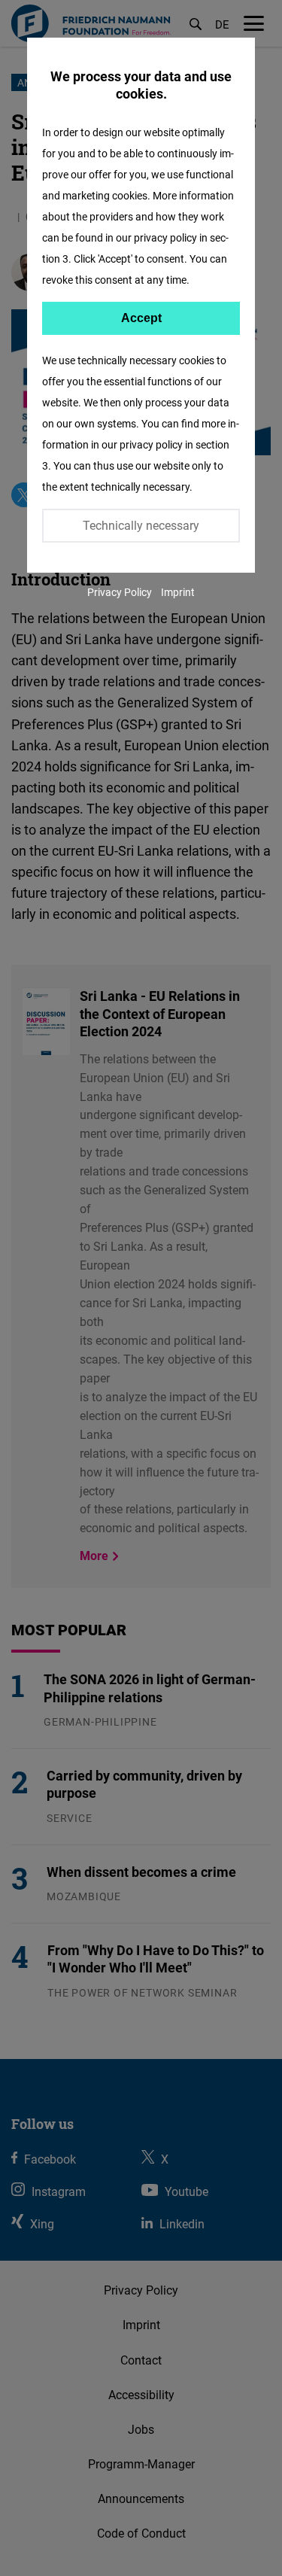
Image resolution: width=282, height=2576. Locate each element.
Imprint (178, 592)
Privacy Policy (119, 592)
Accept (141, 318)
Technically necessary (141, 525)
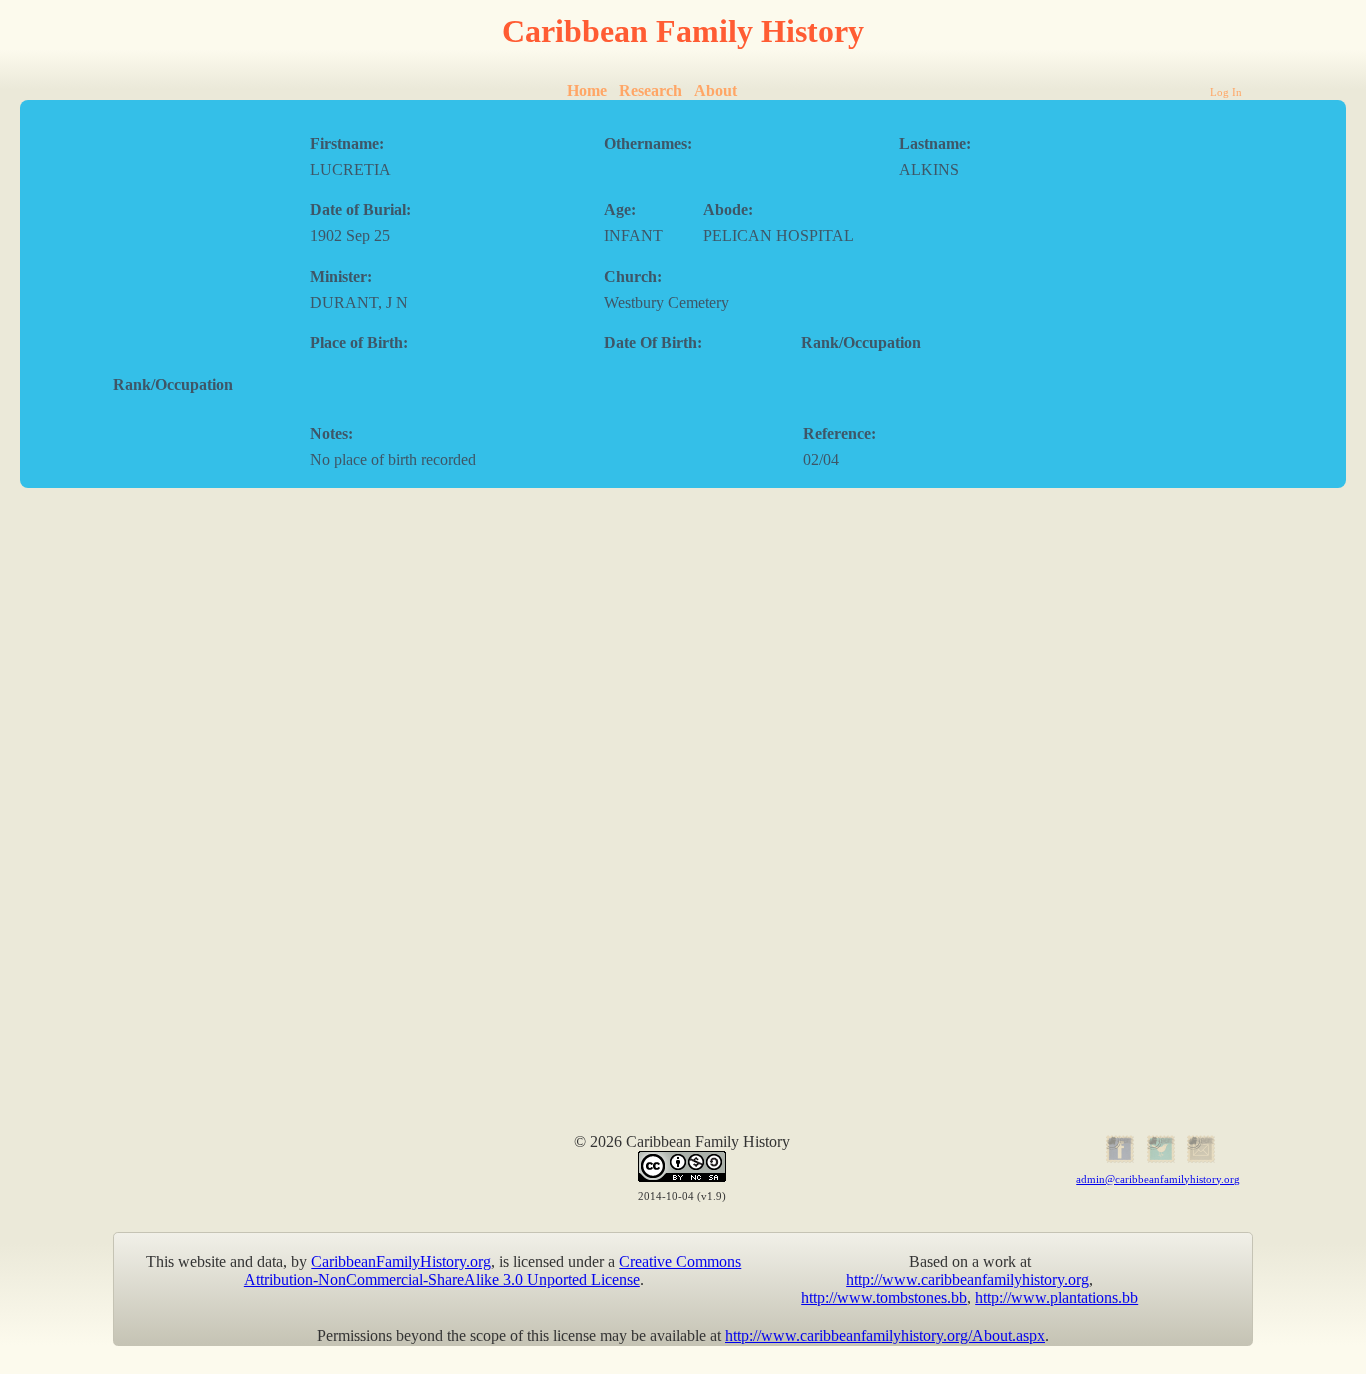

ASSIGNMENT: Output the lines above verbatim, images excluded.

ANSWER SECTION:
Image resolution: width=282, height=2576. Locate each element.
Imprint (178, 592)
Privacy Policy (119, 592)
Accept (141, 318)
Technically necessary (141, 525)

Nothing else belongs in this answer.